There was nothing remotely "accidental" about this process. One might speculate about why the legislature chose to settle things rather than allow the case to run its course, but there is no question that it was a calculated and intentional act rather than a mass "whoopsie" by a legislative body. And yet the basic premise of Cunningham's study is that the community somehow managed not to notice the decriminalization of our work for an entire generation, despite the fact that said decriminalization was the direct result of a lawsuit by sex workers! Cunningham chooses the arbitrary date of 2003—the time at which a new crop of politicians realized that they lacked a prostitution prohibition available to their counterparts in other states—as the beginning date of his "natural experiment," despite the fact that there is no earthly reason to believe it should be significant to anyone who was actually buying or selling sex throughout the 23 years prior.
This error speaks to a consistent problem in Cunningham's work: his incredible credulity. As I have previously detailed, Cunningham assumes that statements of age and weight in sex workers' ad copy are truthful and also that each worker has one and only one ad at any given time. In the Rhode Island study, as in others before, he incorrectly presumes that an increase in the number of sex worker advertisements directly correlates to the number of sex workers.
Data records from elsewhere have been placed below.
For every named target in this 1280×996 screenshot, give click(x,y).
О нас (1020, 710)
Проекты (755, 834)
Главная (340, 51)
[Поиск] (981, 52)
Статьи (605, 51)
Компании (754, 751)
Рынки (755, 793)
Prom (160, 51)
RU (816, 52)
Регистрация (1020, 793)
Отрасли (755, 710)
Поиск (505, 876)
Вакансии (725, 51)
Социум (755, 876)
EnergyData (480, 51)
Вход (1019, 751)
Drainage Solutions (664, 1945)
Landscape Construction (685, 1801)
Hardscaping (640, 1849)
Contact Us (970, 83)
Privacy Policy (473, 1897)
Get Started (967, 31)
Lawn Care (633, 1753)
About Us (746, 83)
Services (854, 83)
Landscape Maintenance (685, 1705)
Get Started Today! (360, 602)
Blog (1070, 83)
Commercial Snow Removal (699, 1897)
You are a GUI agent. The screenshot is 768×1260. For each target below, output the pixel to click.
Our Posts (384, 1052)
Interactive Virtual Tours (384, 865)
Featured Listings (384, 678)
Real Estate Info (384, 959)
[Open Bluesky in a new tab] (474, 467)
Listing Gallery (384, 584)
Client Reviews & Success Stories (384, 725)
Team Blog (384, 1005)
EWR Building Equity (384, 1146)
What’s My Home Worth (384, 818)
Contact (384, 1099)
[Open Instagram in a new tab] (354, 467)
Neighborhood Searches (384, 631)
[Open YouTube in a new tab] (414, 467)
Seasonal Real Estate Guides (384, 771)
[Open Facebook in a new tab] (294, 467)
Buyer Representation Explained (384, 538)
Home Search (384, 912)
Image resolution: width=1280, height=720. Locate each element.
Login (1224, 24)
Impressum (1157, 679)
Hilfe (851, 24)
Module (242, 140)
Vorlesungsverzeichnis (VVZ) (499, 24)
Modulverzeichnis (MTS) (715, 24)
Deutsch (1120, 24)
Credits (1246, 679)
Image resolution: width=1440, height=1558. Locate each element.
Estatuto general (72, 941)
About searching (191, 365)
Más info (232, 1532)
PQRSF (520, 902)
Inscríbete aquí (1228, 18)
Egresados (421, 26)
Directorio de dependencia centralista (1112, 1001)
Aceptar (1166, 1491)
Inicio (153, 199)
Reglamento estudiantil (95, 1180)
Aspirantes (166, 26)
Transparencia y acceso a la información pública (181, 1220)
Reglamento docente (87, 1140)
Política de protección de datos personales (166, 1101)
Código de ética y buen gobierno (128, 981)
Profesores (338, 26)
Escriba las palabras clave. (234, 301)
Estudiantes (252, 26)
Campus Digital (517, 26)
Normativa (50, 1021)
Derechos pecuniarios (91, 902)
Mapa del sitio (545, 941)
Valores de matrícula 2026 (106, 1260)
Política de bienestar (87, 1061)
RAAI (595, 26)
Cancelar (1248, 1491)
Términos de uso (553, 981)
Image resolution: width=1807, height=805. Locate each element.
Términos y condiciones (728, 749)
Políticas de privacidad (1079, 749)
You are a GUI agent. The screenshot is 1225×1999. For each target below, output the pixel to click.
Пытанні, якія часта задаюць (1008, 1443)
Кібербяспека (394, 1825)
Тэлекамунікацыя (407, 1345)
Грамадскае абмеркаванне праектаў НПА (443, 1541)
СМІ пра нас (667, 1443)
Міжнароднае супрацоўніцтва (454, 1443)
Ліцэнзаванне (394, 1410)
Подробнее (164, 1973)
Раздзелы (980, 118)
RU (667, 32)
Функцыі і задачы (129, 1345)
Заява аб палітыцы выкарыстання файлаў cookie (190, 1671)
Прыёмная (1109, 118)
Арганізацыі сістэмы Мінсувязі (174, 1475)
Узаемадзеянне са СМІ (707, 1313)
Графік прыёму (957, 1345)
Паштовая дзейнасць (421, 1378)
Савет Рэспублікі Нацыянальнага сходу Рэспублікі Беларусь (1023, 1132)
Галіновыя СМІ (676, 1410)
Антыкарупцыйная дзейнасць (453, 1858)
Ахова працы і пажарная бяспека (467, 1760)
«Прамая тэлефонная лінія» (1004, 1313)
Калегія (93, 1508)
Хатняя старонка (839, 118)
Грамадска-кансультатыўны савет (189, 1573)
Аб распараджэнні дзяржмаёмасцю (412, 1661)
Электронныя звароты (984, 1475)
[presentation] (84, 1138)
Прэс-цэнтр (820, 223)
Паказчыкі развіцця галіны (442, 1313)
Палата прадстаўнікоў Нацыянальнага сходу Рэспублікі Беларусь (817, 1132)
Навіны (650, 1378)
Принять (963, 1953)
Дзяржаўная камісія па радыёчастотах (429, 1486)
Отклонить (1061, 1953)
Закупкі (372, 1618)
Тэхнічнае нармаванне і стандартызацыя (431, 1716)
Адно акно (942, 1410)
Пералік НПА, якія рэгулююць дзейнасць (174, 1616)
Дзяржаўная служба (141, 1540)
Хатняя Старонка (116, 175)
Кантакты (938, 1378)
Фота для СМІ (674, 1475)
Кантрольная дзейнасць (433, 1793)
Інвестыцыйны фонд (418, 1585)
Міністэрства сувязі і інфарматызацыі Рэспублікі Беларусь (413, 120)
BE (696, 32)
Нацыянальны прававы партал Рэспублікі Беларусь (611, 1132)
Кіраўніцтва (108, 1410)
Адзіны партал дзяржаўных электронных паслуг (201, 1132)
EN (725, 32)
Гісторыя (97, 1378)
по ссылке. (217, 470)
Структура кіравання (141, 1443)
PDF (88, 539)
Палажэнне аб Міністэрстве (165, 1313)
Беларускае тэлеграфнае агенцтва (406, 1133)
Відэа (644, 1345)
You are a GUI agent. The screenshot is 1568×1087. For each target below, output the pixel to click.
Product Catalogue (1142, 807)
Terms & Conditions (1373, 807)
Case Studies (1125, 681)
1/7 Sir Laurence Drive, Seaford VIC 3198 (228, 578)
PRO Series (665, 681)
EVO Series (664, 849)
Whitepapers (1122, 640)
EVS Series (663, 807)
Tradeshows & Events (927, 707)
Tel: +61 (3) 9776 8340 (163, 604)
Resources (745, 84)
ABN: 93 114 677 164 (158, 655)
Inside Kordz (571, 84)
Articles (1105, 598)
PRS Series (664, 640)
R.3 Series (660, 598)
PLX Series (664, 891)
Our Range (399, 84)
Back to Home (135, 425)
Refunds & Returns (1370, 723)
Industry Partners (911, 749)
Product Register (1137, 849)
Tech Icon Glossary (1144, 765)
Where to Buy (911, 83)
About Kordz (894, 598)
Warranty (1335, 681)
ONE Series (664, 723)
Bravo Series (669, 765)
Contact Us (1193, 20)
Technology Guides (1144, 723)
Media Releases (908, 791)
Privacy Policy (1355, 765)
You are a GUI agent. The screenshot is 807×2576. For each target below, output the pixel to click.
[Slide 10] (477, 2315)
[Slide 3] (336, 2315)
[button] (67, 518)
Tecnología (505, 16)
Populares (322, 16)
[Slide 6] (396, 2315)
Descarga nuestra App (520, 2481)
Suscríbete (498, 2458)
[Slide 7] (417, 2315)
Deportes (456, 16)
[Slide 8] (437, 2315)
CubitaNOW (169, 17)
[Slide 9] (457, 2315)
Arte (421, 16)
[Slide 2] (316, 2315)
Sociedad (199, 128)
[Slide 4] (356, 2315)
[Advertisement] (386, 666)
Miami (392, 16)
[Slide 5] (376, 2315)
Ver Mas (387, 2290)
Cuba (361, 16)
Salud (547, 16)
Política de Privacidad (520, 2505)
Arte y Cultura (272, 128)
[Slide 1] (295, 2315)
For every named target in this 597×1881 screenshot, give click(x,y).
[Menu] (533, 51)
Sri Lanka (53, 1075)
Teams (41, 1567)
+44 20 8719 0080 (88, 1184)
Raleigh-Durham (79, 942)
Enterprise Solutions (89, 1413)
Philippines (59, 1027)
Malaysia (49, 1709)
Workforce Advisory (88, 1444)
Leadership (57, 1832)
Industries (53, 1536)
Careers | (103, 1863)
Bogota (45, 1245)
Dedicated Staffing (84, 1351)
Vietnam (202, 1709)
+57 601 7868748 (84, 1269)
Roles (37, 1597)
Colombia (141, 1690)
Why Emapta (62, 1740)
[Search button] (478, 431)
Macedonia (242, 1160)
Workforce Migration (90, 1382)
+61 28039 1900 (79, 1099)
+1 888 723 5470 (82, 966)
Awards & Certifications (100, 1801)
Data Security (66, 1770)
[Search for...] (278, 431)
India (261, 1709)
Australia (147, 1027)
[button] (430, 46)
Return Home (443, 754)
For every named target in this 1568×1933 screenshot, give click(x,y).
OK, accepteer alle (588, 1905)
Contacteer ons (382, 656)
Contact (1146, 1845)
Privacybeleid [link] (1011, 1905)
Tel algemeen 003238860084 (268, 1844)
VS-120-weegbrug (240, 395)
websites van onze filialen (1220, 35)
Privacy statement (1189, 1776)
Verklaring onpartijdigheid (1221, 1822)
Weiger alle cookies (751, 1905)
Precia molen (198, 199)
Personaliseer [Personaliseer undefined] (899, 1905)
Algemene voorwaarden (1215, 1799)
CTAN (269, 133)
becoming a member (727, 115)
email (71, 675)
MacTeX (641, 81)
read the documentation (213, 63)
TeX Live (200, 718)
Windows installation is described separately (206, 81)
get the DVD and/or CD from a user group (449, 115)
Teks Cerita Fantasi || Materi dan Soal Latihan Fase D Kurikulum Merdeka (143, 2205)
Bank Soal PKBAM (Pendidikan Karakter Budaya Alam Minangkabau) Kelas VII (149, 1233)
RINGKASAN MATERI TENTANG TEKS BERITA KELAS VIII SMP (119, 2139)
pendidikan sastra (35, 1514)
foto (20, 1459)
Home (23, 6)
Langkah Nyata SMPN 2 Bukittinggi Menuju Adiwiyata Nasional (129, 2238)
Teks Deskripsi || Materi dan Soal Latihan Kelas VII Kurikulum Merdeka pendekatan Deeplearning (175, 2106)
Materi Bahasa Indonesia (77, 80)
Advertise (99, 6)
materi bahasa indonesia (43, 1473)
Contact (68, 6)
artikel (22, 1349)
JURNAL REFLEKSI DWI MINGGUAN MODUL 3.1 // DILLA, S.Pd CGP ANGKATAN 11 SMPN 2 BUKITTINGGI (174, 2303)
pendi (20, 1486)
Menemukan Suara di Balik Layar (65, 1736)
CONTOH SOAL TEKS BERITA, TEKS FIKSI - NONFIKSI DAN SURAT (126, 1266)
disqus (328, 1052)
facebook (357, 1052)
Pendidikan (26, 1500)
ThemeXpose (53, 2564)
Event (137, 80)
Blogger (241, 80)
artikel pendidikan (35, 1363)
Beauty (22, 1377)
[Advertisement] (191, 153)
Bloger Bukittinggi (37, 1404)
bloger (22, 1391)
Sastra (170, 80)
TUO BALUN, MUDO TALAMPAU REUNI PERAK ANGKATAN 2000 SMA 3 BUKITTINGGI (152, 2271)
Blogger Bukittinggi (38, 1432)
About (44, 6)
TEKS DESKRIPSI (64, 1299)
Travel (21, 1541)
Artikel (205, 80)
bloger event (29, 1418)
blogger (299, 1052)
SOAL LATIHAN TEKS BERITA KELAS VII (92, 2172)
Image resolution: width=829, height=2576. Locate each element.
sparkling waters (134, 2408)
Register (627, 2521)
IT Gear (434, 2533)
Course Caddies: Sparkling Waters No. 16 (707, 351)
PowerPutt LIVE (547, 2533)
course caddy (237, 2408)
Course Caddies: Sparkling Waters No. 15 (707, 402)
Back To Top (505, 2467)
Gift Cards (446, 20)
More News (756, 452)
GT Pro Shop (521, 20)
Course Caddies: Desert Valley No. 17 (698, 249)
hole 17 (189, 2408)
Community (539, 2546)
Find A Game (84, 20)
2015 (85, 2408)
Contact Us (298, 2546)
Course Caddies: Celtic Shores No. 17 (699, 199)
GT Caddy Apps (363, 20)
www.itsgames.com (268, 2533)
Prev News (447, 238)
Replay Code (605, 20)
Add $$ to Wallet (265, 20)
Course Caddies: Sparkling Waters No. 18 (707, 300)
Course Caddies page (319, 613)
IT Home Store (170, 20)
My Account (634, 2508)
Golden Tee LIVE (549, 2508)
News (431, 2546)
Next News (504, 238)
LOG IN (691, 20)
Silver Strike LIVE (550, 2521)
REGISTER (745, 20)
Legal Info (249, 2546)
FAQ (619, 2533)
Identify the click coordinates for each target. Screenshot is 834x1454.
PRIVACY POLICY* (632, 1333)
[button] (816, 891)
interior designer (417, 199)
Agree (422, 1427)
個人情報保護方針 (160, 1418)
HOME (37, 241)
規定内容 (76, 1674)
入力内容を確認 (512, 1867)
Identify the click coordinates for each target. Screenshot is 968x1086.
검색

Furthermore, in interviews, Cunningham repeatedly makes the demonstrably-false claim that prior to the advent of the Internet, the great majority of sex work was solicited on the street. He subscribes to the rather odd belief that "before the Internet, clients didn't know where to find the prostitutes and prostitutes did not know where to find the clients"—which would surely come as a shock to the legions of successful sex workers of the pre-Internet era who found their clients via the plethora of other means available, including personal ads in newspapers.
Finally, there's the complicated issue of rape reporting. The relationship between the rape rate and the rape reporting rate is by no means a clear and direct one. And while my gut feeling is that rape would indeed decrease as commercial sex became less marginalized and stigmatized, and some studies do indeed indicate that to be the case, others show no such correlation.
I'm a bit less skeptical of the study's STI findings. I asked Kevin Wilson, a research consultant and graduate student in epidemiology, to analyze the study when we first became aware of it months ago (in pre-publication). "I think it generates some really interesting (and methodologically credible) findings concerning…gonorrhea rates and arrest rates in the state," writes Wilson. And while that may be true, I feel that those findings' inclusion in a study with so many other credibility issues contaminates them to the point of uselessness.
I'm glad to see Americans in general, and journalists in particular, looking for reasons to support the decriminalization of sex work, and I'm heartened by the eagerness with which everyone spread the word about this study. If it had been a good one from a researcher with a solid reputation for dependability, this would be a very different article.
But in our enthusiasm to support the causes of personal liberty and removing state violence from the voluntary activities of consenting adults, we cannot make the mistake of embracing shaky "facts" and shady methods as the prohibitionists do. There's some good sex work research available, and I hope for a lot more in the near future; perhaps someday soon a more trustworthy researcher will do another study which upholds Cunningham's conclusions. But until then, wanting the conclusions of a poor study to be true is insufficient grounds for celebrating them as though they were.